Alla sua morte l'impero viene diviso e la Palestina prima viene sottomessa ai
re lagidi d'Egitto (in questo periodo la Bibbia viene tradotta in greco),
poi, dal 200 a.C., ai re seleucidi di Siria, contro i quali gli ebrei si
ribellano sotto la guida della famiglia dei Maccabei, ottenendo una breve
relativa indipendenza dopo il 141 a.C. (dinastia asmonea). Ma la
dominazione più dura che devono sopportare sarà quella romana. Nel 63 a.C.
Pompeo occupa Gerusalemme e la Palestina diventa una provincia imperiale.

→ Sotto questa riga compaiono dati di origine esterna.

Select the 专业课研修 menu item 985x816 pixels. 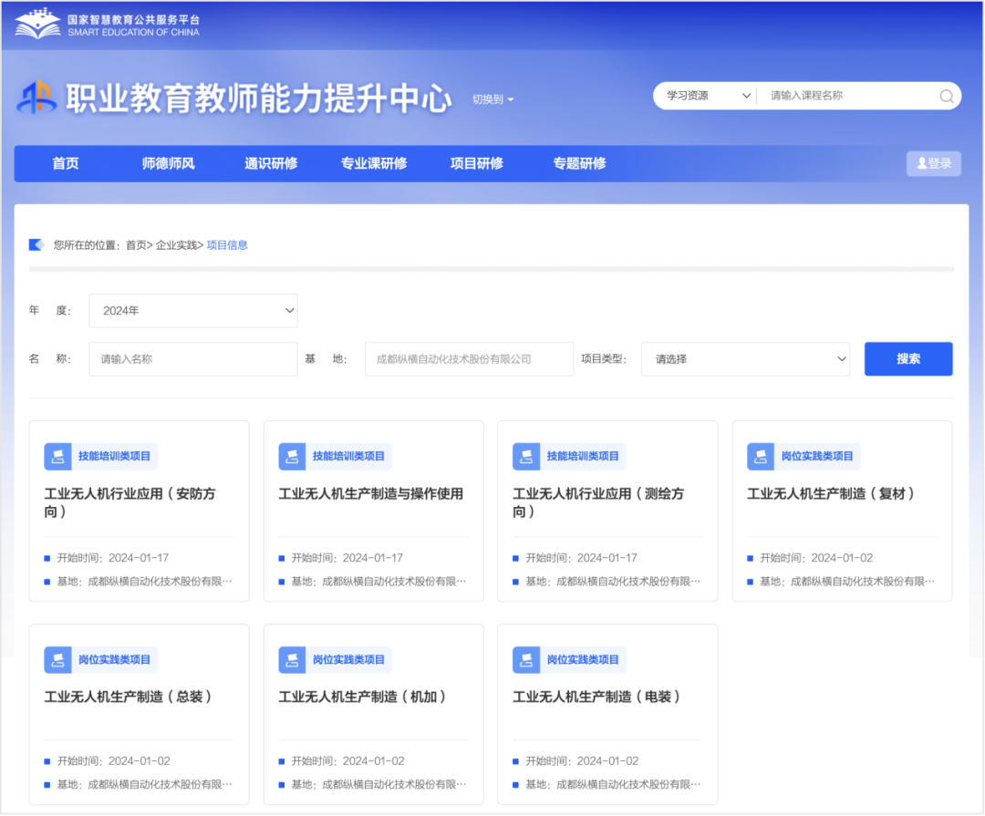(x=374, y=164)
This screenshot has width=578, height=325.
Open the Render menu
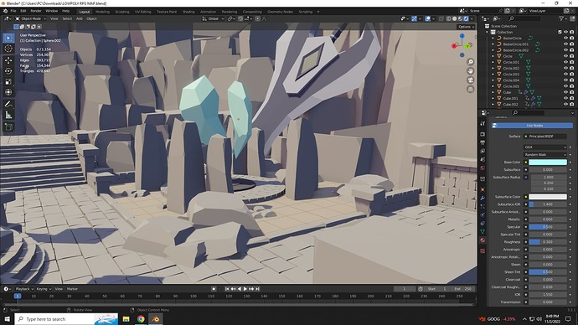point(36,11)
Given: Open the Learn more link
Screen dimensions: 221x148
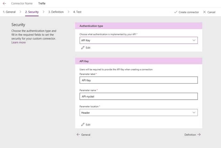Looking at the screenshot, I should click(x=18, y=43).
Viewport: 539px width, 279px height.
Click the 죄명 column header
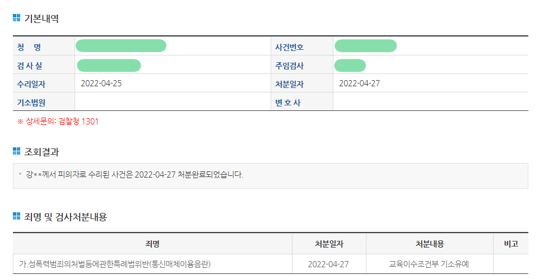[152, 244]
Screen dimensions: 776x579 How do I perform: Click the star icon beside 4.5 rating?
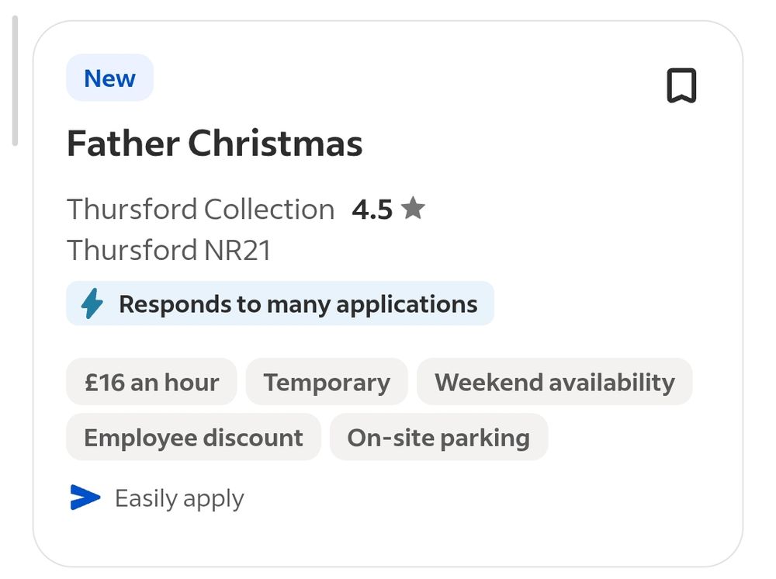click(413, 209)
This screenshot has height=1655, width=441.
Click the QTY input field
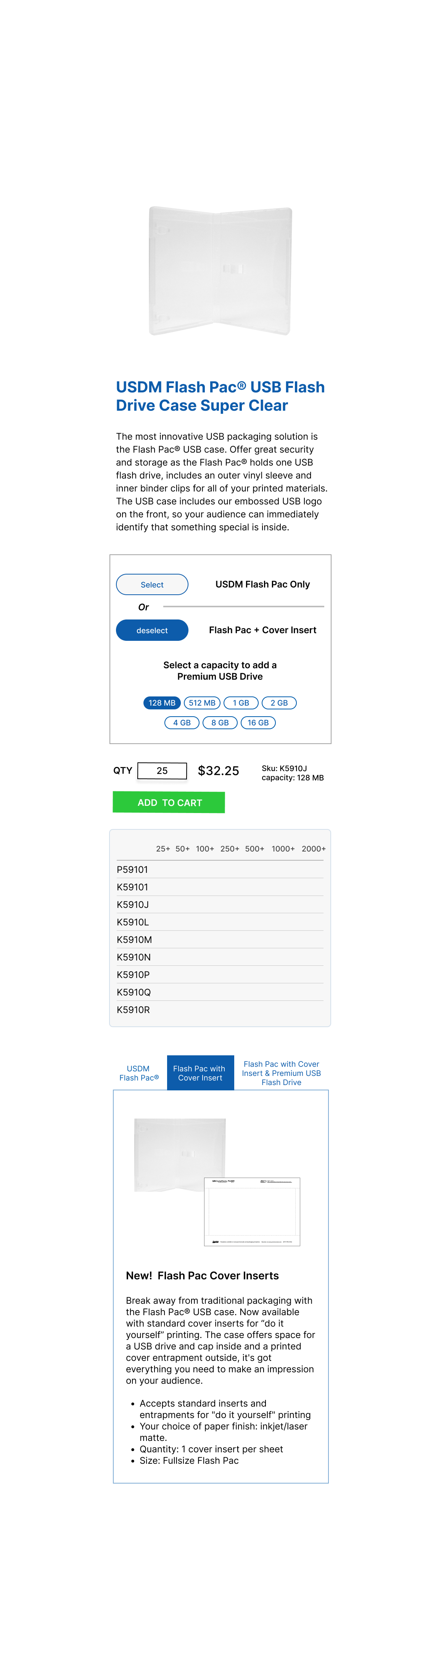[x=162, y=770]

Gli
ebrei tentano più volte di ribellarsi, ma non avendo mai raggiunto una
sufficiente coesione nazionale, subiscono una disfatta gravissima nella prima
rivolta del 66-70 d.C., finché nel 132-135, con la sconfitta della seconda
rivolta, Gerusalemme viene chiamata Aelia Capitolina e se ne vieta l'ingresso
agli ebrei. La diaspora è irreversibile. Da alcuni settori dell'ebraismo
nasce il cristianesimo, il quale, con la corrente paolina, che risulterà
poi dominante, si rinuncia a qualunque forma di lotta politica, ma anche
a qualunque particolarità ebraica che impedisca ai pagani di accettare
la nuova religione. Cinque secoli dopo, caduto l'impero romano, si
stabiliscono in Palestina gli arabi, di religione islamica. Dal 1948 è
stato ricostituito in Palestina, per decisione del Consiglio di sicurezza
dell'Onu, lo stato di Israele, permettendo agli ebrei di ritornare sulle loro
antiche terre. A partire da quella data si fanno risalire i conflitti tra
israeliani e palestinesi, quest'ultimi di religione islamica. [1] Ebrei
significa "colui che è al di là"; così venivano chiamate in Palestina le
popolazioni provenienti da oltre l'Eufrate.